In the case of Ms Johnson and others, because their UC payment date fell on the last day of the month, wages brought forward, by their employers, due to weekends, bank holidays, Christmas etc. sometimes caused two calender monthly wages to be paid in one BAP – one legitimate, plus another caused by this administration adjustment. The Court ruled this was “perverse” way to treat the 2nd payment, as the two payments clearly related to separate salary periods, and instructed DWP to come up with a more equitable approach that would avoid this happening, in similar cases, arising in the future.

In the April 2021 case cited above, which involves another female claimant, the appellant received two 4 weekly salary payments in the BAP – 11 July 2019 to 10 August 2019. The two payments amounted to £1500 and extinguished her award. She appealed and cited the Johnson & Others case in support of her appeal. However, Judge May, of the Upper Tribunal, dismissed her appeal, on the basis, her case could be distinguished from the Johnson case, as she received 13 “4 weekly payments” and, in 11 of the 12 months, her income, from earnings, was actually assessed on a salary for 28 days, rather than a calendar month and, so, it was inevitable, that in one monthy BAP there would be two salary payments, legitimately paid, and properly considered by DWP when the claimant’s award was being assesessed.
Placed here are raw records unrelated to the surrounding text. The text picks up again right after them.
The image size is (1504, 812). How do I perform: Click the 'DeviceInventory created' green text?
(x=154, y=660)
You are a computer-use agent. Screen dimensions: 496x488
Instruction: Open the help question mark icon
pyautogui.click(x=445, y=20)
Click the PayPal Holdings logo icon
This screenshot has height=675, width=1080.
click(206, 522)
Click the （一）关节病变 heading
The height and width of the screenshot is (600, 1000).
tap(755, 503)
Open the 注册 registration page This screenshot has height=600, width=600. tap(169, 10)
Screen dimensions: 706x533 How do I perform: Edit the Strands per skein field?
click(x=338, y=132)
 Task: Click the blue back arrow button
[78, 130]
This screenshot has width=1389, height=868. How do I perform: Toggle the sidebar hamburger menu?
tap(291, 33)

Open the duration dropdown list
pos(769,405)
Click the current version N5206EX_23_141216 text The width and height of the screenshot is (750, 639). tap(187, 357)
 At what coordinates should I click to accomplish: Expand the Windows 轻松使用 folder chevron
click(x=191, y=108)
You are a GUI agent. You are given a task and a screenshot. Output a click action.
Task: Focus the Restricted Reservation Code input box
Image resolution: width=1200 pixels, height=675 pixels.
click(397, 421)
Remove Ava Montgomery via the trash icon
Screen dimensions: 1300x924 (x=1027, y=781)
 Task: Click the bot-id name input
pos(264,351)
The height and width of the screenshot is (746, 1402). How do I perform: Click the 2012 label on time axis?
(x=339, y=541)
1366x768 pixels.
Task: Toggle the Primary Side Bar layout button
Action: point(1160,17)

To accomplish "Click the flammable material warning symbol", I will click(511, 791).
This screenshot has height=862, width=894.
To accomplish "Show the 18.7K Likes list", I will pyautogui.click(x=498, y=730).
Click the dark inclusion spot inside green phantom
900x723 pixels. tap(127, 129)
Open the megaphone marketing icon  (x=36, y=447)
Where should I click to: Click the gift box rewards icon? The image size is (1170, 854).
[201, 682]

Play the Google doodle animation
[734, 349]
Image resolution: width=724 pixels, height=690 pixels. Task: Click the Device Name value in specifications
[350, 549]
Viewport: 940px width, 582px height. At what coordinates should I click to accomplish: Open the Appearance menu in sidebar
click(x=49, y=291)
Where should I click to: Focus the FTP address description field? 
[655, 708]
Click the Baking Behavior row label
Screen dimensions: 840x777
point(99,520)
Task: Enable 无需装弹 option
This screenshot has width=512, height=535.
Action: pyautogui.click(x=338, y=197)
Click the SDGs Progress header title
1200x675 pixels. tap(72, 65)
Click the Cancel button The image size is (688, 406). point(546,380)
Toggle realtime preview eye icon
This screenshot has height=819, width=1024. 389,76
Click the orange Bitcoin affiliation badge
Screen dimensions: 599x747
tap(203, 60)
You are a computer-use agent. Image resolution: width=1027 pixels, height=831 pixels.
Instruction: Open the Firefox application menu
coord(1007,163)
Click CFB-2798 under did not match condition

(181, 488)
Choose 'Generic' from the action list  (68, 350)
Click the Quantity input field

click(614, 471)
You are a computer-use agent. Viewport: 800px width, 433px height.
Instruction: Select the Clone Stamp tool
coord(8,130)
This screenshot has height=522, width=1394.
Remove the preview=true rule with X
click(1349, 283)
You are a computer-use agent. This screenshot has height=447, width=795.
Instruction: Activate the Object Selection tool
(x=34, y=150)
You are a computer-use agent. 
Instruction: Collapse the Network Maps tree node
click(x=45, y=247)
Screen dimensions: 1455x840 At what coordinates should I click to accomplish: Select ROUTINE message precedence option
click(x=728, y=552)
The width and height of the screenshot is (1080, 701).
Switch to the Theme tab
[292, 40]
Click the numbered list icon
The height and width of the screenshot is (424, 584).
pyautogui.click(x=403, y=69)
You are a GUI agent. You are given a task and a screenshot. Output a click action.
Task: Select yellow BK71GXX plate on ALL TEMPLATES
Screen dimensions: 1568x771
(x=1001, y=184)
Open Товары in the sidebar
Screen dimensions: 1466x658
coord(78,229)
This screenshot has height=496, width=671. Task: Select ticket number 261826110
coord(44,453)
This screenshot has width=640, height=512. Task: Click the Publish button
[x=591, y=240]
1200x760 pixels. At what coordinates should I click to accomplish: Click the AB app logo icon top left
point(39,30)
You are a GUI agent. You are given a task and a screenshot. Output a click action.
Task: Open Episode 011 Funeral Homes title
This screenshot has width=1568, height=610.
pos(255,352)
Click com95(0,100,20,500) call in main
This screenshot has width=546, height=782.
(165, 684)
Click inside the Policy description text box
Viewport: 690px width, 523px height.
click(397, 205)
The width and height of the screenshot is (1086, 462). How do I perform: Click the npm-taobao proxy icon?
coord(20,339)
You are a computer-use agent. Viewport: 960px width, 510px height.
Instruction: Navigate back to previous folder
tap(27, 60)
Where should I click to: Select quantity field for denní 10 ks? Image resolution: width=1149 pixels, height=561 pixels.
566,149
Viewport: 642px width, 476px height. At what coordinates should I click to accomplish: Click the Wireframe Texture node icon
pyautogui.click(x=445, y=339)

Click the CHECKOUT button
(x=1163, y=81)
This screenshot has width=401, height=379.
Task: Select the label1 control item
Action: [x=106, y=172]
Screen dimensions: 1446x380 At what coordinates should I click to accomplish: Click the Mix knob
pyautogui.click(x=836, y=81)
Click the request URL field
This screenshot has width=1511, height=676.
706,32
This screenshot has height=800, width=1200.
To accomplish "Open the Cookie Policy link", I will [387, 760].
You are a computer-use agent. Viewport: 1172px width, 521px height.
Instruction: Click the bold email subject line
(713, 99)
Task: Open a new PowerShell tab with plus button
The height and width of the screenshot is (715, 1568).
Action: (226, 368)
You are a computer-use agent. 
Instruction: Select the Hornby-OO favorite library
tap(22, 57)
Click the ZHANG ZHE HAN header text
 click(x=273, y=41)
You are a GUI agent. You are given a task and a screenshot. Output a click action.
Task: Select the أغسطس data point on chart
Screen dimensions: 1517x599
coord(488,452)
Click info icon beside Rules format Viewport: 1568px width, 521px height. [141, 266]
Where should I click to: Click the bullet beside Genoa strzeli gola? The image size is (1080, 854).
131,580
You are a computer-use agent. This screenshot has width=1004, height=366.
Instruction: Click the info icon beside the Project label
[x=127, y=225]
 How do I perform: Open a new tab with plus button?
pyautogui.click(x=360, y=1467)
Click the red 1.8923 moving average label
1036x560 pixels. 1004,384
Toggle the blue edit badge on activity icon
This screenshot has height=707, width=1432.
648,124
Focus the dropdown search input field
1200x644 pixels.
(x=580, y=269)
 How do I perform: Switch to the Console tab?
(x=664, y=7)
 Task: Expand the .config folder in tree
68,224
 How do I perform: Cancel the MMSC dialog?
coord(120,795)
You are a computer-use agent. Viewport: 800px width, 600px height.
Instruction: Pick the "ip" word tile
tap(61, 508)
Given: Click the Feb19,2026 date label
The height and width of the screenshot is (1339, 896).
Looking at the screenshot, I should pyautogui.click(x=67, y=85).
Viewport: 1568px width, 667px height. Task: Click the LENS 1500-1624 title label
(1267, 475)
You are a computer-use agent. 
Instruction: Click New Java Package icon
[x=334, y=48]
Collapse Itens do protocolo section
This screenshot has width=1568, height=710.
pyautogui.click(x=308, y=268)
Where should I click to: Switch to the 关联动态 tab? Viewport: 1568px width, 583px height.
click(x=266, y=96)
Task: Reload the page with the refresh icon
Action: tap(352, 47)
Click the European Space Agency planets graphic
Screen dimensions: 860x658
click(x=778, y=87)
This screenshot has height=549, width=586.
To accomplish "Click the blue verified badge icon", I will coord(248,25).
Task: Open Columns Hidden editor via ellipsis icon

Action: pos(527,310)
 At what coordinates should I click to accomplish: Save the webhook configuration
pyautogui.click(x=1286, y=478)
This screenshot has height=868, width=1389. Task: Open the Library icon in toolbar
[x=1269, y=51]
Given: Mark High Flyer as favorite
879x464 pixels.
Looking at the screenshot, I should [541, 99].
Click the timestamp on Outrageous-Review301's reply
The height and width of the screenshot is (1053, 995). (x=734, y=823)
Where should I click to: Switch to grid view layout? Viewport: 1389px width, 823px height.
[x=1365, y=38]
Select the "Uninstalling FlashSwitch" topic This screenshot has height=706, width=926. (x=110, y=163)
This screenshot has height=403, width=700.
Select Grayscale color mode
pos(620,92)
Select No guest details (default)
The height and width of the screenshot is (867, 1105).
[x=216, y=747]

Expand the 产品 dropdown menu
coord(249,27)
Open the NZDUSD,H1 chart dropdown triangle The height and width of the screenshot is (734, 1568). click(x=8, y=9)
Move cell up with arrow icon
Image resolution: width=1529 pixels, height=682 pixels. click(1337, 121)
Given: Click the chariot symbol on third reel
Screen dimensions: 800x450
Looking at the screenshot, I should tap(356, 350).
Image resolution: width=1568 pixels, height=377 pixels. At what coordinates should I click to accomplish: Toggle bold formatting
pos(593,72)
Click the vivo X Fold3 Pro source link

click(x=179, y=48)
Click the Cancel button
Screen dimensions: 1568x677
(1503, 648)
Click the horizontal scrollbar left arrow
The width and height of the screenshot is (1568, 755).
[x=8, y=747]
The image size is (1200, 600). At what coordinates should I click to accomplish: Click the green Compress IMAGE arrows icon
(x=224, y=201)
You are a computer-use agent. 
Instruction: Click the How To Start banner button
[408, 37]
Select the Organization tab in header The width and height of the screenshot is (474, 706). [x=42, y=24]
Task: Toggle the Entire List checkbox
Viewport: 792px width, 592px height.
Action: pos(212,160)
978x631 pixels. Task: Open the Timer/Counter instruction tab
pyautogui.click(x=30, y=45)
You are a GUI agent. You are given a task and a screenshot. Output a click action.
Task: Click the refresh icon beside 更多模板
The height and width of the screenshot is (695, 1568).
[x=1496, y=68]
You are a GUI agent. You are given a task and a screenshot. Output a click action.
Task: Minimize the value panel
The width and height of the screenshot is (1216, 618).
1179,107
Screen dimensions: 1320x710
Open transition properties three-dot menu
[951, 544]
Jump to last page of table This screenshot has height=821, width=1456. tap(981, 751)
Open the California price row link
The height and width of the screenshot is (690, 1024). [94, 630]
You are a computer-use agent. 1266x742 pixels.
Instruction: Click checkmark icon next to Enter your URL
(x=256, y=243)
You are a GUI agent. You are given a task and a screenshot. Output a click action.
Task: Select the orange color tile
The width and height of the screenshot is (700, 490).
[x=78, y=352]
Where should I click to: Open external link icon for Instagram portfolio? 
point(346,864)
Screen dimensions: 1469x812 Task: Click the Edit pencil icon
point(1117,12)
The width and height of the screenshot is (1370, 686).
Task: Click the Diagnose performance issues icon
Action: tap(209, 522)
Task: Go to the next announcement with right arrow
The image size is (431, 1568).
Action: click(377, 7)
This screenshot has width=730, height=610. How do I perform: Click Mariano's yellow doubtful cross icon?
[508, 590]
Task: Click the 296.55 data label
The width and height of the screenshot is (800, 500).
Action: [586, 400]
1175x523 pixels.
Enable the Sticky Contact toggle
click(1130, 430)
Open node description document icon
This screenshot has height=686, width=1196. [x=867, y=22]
Looking forward, if you encounter a tenant who receives two monthly wages in the one BAP and this is caused by some administrative alteration to the normal payment cycle, the Johnson & others case might enable you, one of your Welfare Rights or Financial Inclusion colleagues, to help challenge the Decision Maker’s assessment and secure an advantageous “revision” for your client. Whereas, if the tenant, is paid weekly, fortnightly or 4 weekly, there is a likelihood of, at least one BAP, maybe more, where actual earnings involve multiple payments. For example, a weekly paid claimant might, twice per year, receive 5 weekly salaries, which need to be taken into account in the assessment.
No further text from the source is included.